Set down all the lines below, each one exactly as shown.

⟨

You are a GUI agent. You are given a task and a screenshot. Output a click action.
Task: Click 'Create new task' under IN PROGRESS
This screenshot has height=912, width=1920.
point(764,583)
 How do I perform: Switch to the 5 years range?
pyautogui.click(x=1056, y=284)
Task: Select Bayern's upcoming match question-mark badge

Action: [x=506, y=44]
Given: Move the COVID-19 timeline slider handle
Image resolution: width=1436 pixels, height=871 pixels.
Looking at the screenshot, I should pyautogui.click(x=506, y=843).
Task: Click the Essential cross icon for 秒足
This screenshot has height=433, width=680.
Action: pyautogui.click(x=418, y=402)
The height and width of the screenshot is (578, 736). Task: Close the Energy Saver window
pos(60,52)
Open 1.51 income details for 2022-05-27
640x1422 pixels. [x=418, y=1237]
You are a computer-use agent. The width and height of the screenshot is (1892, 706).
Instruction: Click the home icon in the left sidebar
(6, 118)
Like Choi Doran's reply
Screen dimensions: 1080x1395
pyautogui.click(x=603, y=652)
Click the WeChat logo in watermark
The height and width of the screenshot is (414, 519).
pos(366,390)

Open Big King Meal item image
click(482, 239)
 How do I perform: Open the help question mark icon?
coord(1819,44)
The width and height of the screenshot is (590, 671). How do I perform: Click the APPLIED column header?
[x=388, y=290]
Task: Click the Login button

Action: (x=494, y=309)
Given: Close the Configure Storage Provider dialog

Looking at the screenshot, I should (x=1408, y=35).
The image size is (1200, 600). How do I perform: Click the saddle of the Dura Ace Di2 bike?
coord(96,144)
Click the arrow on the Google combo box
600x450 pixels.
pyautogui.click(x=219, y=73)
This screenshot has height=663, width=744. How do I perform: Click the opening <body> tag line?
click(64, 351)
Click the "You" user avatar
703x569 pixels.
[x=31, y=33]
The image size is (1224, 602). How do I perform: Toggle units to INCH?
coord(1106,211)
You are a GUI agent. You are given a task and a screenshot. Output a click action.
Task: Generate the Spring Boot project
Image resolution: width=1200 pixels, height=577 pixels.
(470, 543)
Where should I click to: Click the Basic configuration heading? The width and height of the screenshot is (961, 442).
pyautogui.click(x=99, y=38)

⟩

■ **The answer**
You are a GUI agent. You are given a task and a screenshot. Output a click action.
Task: Click 'Create new task' under IN PROGRESS
This screenshot has height=912, width=1920.
point(764,583)
 How do I perform: Switch to the 5 years range?
pyautogui.click(x=1056, y=284)
Task: Select Bayern's upcoming match question-mark badge

Action: [x=506, y=44]
Given: Move the COVID-19 timeline slider handle
Image resolution: width=1436 pixels, height=871 pixels.
Looking at the screenshot, I should pyautogui.click(x=506, y=843).
Task: Click the Essential cross icon for 秒足
This screenshot has height=433, width=680.
Action: pyautogui.click(x=418, y=402)
The height and width of the screenshot is (578, 736). Task: Close the Energy Saver window
pos(60,52)
Open 1.51 income details for 2022-05-27
640x1422 pixels. [x=418, y=1237]
You are a computer-use agent. The width and height of the screenshot is (1892, 706).
Instruction: Click the home icon in the left sidebar
(6, 118)
Like Choi Doran's reply
Screen dimensions: 1080x1395
pyautogui.click(x=603, y=652)
Click the WeChat logo in watermark
The height and width of the screenshot is (414, 519).
pos(366,390)

Open Big King Meal item image
click(482, 239)
 How do I perform: Open the help question mark icon?
coord(1819,44)
The width and height of the screenshot is (590, 671). How do I perform: Click the APPLIED column header?
[x=388, y=290]
Task: Click the Login button

Action: (x=494, y=309)
Given: Close the Configure Storage Provider dialog

Looking at the screenshot, I should (x=1408, y=35).
The image size is (1200, 600). How do I perform: Click the saddle of the Dura Ace Di2 bike?
coord(96,144)
Click the arrow on the Google combo box
600x450 pixels.
pyautogui.click(x=219, y=73)
This screenshot has height=663, width=744. How do I perform: Click the opening <body> tag line?
click(64, 351)
Click the "You" user avatar
703x569 pixels.
[x=31, y=33]
The image size is (1224, 602). How do I perform: Toggle units to INCH?
coord(1106,211)
You are a GUI agent. You are given a task and a screenshot. Output a click action.
Task: Generate the Spring Boot project
Image resolution: width=1200 pixels, height=577 pixels.
(470, 543)
Where should I click to: Click the Basic configuration heading? The width and height of the screenshot is (961, 442).
pyautogui.click(x=99, y=38)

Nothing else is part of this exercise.